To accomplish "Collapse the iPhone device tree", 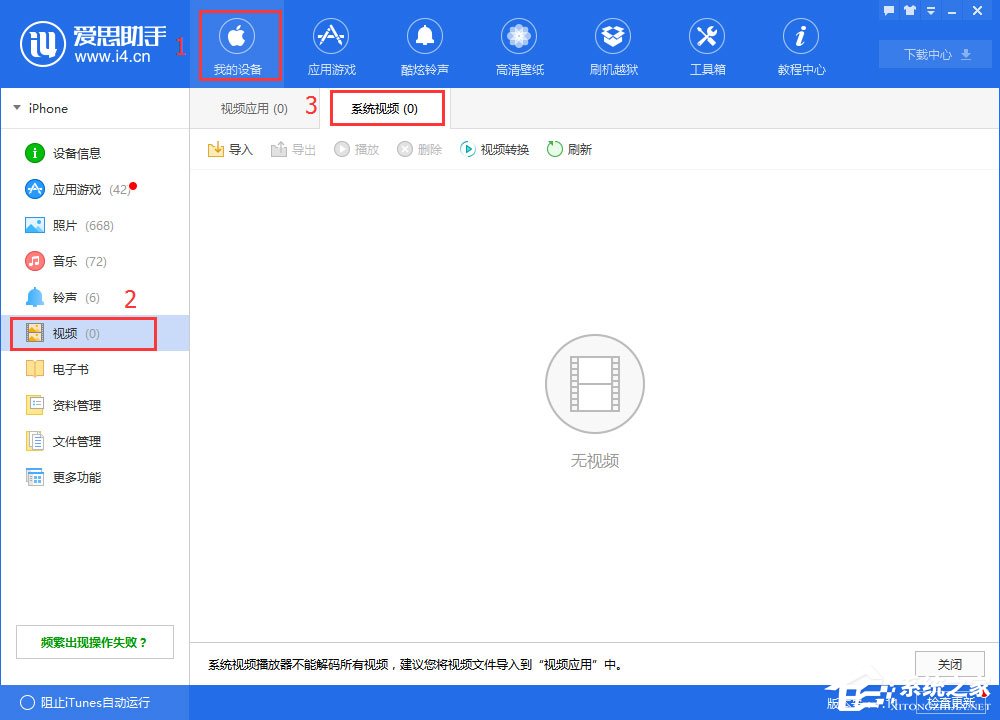I will click(x=17, y=108).
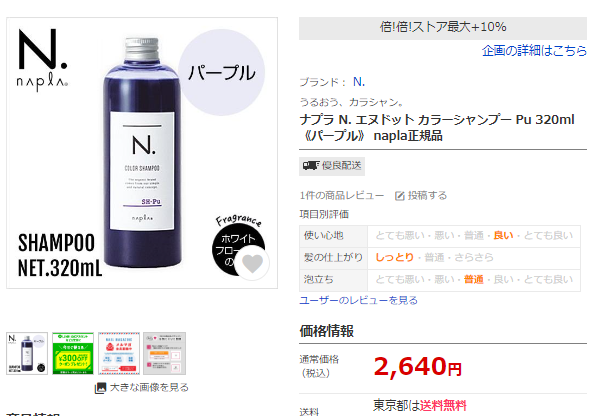Select the mail magazine thumbnail with red border
Screen dimensions: 608x416
[119, 353]
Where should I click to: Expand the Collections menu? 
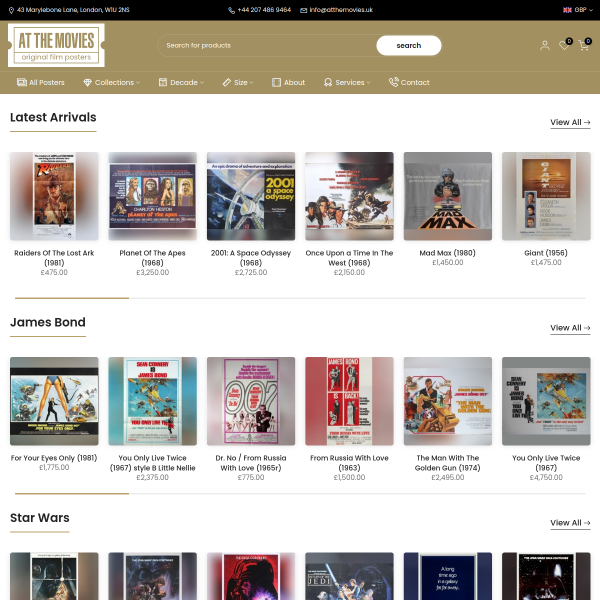[x=112, y=82]
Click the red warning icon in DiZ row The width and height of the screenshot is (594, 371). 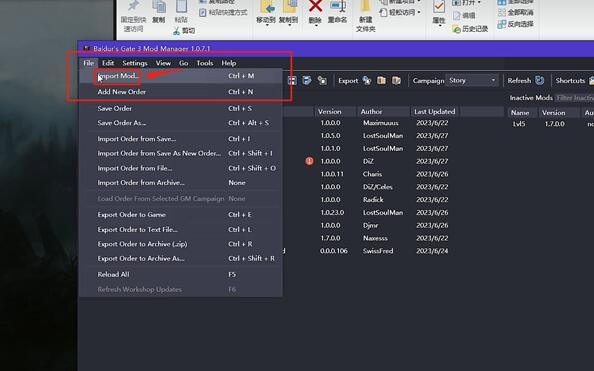309,161
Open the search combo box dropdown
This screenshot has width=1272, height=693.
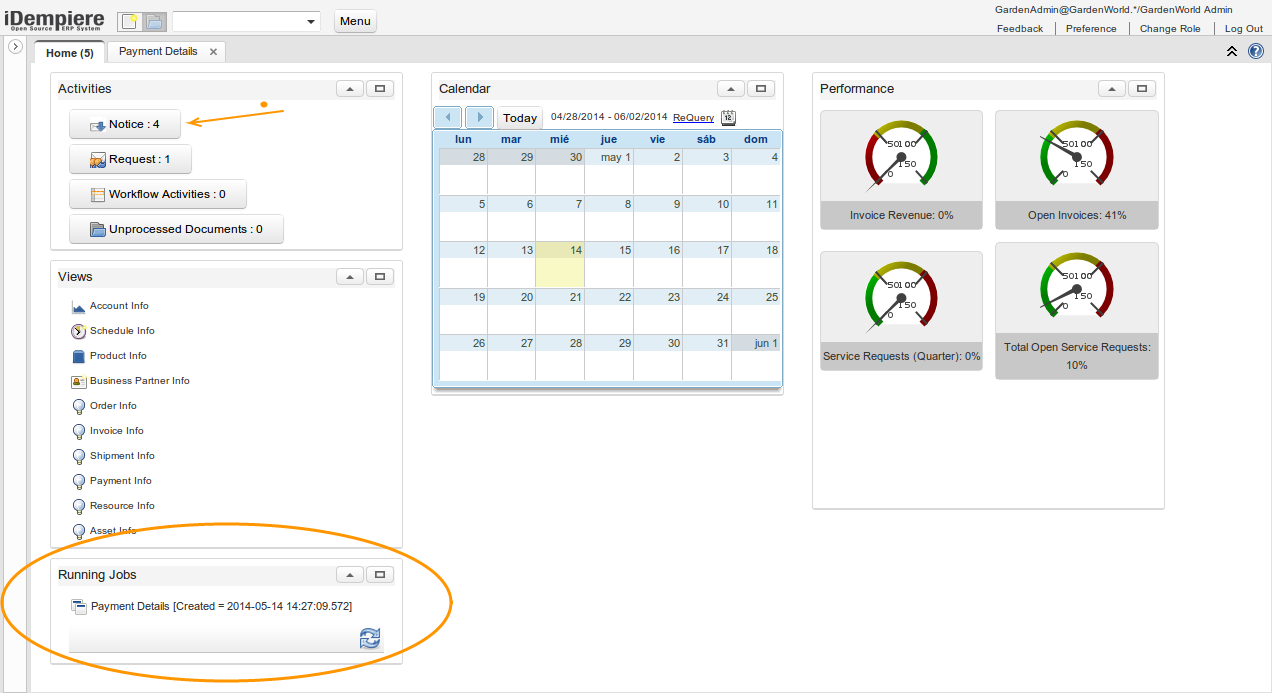pos(311,21)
◆ ◆ ◆
YOUR TASK: Print exactly, and only, the lines from the line containing "Open the search combo box dropdown" to the last line of the material above, with every picture left out.

PROBLEM SOLUTION:
Open the search combo box dropdown
This screenshot has width=1272, height=693.
pos(311,21)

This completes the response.